Regarding eligibility, a common misconception is that clients can’t qualify for five years after they’ve transferred their assets.

“The penalty isn’t five years; the look-back window is,” says French.

The penalty period is determined by dividing the value of assets transferred within the last 60 months by the average monthly cost of care in that state. Depending upon timing, then, the penalty could be longer than five years, or it could be nothing – even for a client of considerable means.

Ultimately, it’s critical that clients retitle their assets appropriately for both qualification and recovery purposes. Moving assets into an irrevocable trust is a popular option, but if any of those funds stand a chance of making it back to the client or spouse, Medicaid may be able to take a cut after their death.

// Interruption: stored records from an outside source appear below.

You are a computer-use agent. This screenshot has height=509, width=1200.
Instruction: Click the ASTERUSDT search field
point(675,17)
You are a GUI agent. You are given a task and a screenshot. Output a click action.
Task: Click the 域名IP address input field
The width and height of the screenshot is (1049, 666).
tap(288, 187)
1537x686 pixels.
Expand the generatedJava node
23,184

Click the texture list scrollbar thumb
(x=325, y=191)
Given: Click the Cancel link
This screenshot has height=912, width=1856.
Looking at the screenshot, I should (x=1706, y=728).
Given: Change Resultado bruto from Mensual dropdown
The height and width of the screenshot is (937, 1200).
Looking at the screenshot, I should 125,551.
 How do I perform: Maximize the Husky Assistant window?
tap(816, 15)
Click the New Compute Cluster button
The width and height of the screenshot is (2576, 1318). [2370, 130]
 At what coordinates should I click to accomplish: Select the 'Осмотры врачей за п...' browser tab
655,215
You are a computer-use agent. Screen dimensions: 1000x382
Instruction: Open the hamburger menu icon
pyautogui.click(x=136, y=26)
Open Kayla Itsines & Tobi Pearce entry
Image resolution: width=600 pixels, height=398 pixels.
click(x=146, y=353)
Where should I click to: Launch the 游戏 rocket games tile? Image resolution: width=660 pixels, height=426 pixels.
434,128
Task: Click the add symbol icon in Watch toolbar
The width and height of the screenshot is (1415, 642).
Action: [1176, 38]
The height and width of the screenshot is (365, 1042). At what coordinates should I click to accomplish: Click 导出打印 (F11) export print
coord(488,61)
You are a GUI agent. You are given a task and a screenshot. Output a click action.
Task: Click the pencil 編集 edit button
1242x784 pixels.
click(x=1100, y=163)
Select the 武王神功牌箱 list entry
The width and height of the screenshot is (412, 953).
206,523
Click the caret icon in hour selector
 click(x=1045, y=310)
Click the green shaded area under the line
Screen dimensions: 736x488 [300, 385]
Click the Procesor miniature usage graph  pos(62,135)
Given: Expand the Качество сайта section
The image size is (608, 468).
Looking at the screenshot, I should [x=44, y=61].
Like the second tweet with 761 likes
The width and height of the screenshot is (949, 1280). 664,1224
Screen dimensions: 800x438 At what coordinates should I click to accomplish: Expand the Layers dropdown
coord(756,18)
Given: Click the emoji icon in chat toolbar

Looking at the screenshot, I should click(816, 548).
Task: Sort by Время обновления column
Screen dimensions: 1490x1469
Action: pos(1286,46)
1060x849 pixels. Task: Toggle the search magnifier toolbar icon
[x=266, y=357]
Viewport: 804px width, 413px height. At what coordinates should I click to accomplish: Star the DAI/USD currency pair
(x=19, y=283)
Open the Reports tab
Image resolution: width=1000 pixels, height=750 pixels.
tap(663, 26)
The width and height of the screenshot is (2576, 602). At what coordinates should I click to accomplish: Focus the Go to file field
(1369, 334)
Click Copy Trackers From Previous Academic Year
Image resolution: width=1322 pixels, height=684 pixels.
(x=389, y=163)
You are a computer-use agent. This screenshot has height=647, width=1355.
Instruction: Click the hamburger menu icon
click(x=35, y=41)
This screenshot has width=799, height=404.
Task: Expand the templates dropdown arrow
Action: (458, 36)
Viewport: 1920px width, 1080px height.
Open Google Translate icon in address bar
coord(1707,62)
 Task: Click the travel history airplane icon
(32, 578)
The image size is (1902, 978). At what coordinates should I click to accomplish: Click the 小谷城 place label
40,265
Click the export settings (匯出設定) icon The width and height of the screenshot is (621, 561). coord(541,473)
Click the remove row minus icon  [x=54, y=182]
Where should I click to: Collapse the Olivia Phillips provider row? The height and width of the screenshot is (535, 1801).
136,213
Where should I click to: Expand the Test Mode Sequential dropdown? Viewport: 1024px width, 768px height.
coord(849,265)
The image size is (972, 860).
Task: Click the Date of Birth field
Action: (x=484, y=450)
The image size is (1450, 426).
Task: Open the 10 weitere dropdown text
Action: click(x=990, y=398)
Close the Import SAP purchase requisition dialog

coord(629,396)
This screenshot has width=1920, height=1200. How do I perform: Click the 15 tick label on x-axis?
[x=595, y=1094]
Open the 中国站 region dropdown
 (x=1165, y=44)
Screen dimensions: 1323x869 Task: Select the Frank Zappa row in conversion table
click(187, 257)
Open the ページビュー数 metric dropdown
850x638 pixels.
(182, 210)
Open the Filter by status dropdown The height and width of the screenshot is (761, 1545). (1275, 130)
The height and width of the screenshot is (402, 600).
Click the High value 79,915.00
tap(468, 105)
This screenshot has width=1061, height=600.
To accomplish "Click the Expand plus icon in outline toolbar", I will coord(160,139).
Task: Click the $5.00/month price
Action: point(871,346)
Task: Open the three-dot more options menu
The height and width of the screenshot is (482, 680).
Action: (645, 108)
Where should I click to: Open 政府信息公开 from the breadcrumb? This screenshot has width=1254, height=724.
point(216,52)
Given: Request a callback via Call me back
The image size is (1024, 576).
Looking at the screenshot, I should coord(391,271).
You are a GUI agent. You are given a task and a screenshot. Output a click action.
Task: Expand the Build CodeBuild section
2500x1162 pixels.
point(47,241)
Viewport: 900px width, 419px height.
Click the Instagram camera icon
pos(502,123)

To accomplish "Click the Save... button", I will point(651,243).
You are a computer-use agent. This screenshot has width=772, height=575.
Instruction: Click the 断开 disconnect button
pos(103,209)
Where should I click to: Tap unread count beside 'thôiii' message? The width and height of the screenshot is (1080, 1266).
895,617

“Many elders mistake transferring assets to a trust as a cure-all, but it’s not,” says Petellier.

Moreover, “The Medicaid compliant annuity is a tool you probably won’t need, but that all advisors should be aware of for couples in urgent need of long-term care,” says Guerrero.

Designed to convert a spend-down into an income stream, this product is an immediate, irrevocable annuity that doesn’t count against an individual’s Medicaid eligibility.

A “short-term planning tool that complements trusts and advance directives,” according to Gurrero, it allows the healthy spouse to convert otherwise countable assets into non-countable monthly payouts. When it’s too late to purchase long term care insurance – and too late to transfer assets without a significant Medicaid penalty – this annuity may be a client’s best hope.

Roles, responsibilities and partnerships

With so many legal complexities to consider, how can advisors help during late-life health care crises?

“The advisor can provide two roles complementary to the attorney,” says Petellier. “Run calculations to see what the client can afford, and monitor what’s being done with the client’s money.” Elder financial abuse is all too common, but advisors are well-positioned to safeguard clients’ accounts.

“I would also encourage advisors to make sure their clients do in-house powers of attorney,” adds French. “Most major financial institutions have internal POA forms for financial decision-making, and the FA should go through those with their clients.”

Finally, both elder law attorneys and financial advisors can better serve clients by acknowledging their complementary skillsets.

“We find it’s a really good partnership and requires a little bit of professional modesty,” says Guerrero. “Let down the barriers and recognize that each can do a portion of the client’s work better.”